I started to implement a system with a state machine. But I came to a point where I doubt that a state machine is the correct approach.
For example: I have four states:
(idle, powerup, powerdown, work)
and two other states:
(production, test)
powerup and powerdown do behave different in production and test state ...
If I do have more states the combination of states explodes ...
How is this solved with a state machine?
That's a bit difficult to answer since the actual use case is very vague, but here are some possible techniques:
Create separate states for Production+Powerup, Test+Powerup, Production+Powerdown, Test+Powerdown. Depending on the complexity and number of combinations of states this can explode pretty quickly.
Pros: straightforward.
Cons: cluttered, does not scale well, if some of the state logic is shared across instances there will be some copy pasta involved (hence, not very maintainable)
Use hierarchical state machines (HFSM), that is, if you can define some sort of hierarchical relationship between the various state groups, the implementation of a specific state would be a state machine on it's own.
So in your example, you would have a Production/Test state machine, and each one will implement it's own Idle/Powerup/Powerdown/Work state machine internally.
If you think this over, this is actually a neater implementation of option 1.
Pros: more readable than option 1
Cons: assuming substates should share some common login, there will still be copy pasting involved
Have 2 parallel state machines, one handling Production/Test states and one handling the Idle/Powerup/Powerdown/Work states with some sort of blackboard or shared memory to communicate between machines.
In your example, your agent or system will a container of the above mentioned state machines and process them in turn.

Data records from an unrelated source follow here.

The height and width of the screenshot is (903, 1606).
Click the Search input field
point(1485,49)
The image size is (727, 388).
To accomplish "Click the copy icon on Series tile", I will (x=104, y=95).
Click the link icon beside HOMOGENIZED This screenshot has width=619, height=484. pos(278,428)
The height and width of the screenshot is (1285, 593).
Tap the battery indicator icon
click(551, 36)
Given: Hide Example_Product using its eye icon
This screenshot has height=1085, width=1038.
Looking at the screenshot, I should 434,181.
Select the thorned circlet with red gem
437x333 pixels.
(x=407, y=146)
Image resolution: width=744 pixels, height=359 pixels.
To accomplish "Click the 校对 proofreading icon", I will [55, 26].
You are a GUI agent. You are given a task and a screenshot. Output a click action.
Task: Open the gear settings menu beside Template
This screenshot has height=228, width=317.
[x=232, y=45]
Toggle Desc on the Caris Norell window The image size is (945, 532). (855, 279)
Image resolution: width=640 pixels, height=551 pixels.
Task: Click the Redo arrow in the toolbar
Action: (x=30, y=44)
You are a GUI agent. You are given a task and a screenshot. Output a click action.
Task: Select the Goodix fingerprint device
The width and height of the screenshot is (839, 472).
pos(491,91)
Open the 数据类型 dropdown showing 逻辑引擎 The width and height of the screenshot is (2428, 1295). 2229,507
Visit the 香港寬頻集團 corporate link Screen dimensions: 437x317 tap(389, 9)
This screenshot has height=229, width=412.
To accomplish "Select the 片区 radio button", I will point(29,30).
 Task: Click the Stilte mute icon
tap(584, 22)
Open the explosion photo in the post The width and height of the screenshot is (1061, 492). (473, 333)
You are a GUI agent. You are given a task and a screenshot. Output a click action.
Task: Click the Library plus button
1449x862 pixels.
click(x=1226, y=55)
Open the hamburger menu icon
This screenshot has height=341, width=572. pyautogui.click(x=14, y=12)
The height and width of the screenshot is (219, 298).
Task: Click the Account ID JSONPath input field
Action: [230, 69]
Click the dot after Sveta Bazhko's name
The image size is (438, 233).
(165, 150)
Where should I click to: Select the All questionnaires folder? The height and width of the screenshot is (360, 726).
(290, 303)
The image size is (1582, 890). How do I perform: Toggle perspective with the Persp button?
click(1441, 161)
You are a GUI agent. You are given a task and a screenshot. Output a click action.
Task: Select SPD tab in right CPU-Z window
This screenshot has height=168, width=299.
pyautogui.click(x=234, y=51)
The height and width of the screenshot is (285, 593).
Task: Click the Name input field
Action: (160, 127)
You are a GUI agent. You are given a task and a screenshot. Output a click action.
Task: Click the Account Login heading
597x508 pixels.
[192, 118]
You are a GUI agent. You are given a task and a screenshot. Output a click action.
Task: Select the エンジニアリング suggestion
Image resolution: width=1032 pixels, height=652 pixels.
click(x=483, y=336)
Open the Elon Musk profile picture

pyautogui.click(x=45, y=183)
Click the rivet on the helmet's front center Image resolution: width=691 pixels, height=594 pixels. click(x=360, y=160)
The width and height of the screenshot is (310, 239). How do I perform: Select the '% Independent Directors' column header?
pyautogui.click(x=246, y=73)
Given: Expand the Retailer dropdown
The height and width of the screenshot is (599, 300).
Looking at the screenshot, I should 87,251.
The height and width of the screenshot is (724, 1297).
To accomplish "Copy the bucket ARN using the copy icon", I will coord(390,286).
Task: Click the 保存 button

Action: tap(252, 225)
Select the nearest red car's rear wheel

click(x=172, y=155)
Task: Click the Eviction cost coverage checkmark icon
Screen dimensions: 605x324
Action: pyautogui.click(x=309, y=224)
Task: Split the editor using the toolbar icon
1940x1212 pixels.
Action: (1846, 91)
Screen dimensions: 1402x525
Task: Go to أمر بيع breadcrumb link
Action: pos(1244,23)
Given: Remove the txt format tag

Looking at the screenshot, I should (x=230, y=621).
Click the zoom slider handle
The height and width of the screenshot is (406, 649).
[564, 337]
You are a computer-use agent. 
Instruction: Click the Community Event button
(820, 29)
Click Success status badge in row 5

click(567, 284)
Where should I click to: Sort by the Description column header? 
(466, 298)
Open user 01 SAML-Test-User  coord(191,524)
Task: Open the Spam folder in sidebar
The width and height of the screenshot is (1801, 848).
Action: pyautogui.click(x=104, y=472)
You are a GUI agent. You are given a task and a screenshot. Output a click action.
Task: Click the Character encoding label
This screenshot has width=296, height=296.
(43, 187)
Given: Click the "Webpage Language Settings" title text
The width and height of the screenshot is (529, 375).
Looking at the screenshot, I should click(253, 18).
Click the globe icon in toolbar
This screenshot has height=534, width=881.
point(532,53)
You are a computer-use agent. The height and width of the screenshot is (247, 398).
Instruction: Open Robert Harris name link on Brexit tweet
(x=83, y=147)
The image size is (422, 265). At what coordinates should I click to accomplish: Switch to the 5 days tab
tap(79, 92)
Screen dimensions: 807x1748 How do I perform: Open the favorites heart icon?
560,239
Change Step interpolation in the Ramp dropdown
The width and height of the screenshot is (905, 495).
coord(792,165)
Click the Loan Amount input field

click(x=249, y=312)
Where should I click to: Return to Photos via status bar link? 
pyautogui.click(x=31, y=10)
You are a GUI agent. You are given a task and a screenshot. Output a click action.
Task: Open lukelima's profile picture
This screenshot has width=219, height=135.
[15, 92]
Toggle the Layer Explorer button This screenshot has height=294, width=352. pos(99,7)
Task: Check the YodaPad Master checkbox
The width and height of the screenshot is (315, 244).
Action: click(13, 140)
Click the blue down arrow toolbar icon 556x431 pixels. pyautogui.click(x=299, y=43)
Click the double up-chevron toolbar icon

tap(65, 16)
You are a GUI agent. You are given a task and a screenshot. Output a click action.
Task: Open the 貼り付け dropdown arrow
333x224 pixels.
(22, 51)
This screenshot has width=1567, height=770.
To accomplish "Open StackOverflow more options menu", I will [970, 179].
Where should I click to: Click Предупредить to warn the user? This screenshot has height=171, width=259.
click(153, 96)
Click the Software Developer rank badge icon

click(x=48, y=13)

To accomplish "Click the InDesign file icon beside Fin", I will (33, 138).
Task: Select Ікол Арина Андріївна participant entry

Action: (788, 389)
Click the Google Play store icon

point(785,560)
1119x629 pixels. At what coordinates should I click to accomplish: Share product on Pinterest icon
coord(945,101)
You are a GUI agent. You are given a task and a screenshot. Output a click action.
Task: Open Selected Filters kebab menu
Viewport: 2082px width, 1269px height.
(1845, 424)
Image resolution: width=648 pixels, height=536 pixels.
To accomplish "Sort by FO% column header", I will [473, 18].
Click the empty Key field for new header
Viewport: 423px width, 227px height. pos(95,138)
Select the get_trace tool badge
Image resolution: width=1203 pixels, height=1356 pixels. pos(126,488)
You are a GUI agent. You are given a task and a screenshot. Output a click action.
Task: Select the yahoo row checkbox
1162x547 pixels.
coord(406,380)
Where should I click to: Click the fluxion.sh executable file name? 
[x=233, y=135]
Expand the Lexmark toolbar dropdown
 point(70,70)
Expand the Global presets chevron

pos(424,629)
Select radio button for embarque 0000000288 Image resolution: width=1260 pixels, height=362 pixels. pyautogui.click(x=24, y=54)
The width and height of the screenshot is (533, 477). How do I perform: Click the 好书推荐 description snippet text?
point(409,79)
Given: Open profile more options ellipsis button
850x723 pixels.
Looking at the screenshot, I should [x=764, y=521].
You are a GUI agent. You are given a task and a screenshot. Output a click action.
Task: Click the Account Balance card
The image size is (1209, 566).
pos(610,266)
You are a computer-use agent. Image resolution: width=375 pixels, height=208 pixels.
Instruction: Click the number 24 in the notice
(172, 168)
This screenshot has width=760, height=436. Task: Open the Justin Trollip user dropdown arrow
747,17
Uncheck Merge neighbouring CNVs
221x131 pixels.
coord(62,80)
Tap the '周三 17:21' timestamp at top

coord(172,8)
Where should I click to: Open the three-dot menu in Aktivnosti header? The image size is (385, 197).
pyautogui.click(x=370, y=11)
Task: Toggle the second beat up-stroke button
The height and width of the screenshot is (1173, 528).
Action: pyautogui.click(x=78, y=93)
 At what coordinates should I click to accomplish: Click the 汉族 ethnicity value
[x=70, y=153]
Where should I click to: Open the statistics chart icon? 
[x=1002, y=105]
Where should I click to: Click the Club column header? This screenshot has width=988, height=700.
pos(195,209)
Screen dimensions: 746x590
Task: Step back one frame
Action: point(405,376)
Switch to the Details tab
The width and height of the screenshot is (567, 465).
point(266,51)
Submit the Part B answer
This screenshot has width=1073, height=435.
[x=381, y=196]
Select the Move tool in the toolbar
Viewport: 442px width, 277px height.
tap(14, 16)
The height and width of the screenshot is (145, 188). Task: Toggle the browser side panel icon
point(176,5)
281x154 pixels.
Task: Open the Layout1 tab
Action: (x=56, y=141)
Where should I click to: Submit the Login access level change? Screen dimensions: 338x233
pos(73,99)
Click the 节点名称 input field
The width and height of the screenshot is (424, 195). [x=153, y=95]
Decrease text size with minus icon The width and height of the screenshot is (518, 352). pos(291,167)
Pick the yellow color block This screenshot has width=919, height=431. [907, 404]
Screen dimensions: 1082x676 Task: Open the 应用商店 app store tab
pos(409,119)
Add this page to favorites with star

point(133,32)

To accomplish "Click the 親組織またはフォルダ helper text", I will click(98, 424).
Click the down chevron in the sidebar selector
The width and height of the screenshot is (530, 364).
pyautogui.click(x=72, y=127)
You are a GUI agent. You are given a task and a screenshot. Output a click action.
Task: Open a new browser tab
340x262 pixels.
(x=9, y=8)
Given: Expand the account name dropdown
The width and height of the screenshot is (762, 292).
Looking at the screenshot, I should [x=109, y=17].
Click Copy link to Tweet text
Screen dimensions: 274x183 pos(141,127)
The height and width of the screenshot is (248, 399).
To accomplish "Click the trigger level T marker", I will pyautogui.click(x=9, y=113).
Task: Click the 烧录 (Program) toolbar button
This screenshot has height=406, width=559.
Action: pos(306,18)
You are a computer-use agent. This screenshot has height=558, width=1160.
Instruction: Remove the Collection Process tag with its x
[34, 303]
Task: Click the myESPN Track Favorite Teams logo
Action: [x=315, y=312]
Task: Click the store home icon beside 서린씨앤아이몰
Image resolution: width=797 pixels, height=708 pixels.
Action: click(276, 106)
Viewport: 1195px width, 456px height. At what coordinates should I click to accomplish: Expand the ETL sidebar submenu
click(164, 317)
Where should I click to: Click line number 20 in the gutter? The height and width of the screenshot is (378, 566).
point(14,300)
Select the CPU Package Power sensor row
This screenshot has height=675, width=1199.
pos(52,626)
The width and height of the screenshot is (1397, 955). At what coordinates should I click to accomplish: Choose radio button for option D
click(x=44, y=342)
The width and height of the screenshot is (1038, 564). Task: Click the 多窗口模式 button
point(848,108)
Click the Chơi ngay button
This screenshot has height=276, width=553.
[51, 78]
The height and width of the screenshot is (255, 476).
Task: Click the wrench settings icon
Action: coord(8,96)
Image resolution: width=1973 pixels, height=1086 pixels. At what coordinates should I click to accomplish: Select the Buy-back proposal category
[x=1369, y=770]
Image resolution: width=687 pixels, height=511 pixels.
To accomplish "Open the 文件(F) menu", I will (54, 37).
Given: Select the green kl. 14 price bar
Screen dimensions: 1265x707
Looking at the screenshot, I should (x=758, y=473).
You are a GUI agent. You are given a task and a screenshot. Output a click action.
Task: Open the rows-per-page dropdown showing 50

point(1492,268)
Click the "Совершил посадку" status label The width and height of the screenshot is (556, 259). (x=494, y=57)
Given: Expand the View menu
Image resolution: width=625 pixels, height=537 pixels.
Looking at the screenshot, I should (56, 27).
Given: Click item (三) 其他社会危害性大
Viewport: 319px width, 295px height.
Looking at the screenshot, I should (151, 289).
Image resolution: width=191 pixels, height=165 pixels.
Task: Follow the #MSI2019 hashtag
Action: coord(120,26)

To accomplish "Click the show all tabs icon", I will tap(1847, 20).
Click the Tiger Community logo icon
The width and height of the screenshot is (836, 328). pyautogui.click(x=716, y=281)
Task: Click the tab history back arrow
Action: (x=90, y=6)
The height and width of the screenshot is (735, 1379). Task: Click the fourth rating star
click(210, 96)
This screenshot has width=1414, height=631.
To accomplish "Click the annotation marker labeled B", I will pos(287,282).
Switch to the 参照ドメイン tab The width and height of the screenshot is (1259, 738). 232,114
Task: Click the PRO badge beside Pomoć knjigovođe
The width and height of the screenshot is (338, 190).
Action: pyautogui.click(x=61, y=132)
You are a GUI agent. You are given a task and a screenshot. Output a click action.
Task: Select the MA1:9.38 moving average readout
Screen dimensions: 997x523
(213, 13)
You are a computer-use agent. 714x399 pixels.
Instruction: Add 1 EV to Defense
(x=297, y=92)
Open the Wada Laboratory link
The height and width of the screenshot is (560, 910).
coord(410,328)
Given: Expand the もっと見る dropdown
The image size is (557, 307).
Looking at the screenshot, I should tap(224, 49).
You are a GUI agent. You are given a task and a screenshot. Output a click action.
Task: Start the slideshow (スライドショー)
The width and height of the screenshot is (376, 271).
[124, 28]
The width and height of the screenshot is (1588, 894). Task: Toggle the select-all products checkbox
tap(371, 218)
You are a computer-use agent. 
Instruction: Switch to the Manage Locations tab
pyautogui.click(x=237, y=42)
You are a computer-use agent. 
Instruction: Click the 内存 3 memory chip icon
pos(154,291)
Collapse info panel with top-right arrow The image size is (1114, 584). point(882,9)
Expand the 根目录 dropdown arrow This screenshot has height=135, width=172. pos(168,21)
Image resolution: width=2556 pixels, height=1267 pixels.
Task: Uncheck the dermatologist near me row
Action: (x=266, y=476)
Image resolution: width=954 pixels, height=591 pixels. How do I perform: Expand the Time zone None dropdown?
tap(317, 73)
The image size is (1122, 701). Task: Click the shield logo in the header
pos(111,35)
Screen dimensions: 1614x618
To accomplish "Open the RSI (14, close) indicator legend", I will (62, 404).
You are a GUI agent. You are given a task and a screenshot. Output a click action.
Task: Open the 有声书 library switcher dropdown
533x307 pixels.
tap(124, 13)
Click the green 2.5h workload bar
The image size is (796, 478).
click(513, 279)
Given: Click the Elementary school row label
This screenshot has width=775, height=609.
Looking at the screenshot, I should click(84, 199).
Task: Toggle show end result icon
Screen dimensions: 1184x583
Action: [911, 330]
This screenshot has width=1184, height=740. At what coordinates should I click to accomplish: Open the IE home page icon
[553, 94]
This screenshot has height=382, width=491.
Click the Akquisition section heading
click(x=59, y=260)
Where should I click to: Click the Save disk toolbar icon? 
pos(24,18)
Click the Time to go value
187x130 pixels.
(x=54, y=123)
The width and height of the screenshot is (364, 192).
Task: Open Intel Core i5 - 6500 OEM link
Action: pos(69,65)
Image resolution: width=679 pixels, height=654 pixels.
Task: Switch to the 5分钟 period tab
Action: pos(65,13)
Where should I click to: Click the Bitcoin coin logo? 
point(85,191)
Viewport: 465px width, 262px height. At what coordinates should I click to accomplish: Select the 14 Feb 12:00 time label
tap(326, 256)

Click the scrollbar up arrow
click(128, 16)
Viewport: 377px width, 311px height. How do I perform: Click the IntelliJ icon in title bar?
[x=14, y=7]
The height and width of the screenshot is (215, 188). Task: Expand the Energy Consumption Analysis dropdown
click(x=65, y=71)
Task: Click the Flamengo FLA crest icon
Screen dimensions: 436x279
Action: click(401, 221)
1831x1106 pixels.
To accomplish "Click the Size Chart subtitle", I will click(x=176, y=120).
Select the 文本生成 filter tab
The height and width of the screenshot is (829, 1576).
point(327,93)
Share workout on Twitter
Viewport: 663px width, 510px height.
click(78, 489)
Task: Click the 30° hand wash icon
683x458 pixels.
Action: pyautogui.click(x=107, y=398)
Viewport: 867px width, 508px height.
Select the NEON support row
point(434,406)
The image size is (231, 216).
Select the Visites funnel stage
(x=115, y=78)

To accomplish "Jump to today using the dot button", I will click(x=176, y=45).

The Production/Test machine would write some status to a shared memory that the other machine will read from and branch it's state logic accordingly.
Pros: Can share code between different states
Cons: Can share code between different states... Ok, serioulsy, it's super important to empashize that sharing code is NOT always a good idea (but that's a whole other phylosophical discussion. Just make sure you properly evaluate the amount of shared code vs. the amount of unique code or paths so you don't end up with a huge class that essentially contains 2 completely separate code paths
I know it's a granted, but consider if FSM is the proper method of representing state and execution in your application. Again, not enough context to dive deep into this, and this point on it's own is a phylosophical debate - but keep your mind open to other solutions as well.
The feeling that your state machine "explodes" is very typical in traditional "flat" FSMs (in fact it is generally known as the "state-transition explosion" phenomenon). The remedy is to use a hierarchical state machine (HSM) instead, which specifically counteracts the "explosion" of a traditional FSM. Basically, the HSM allows you to group states with similar behavior together (inside a higher-level super-state) and thus reuse the common behavior among the related states. This is a very powerful concept that leads to much more elegant and consistent designs. To learn more about hierarchical state machines, you can read the article "Introduction to Hierarchical State Machines".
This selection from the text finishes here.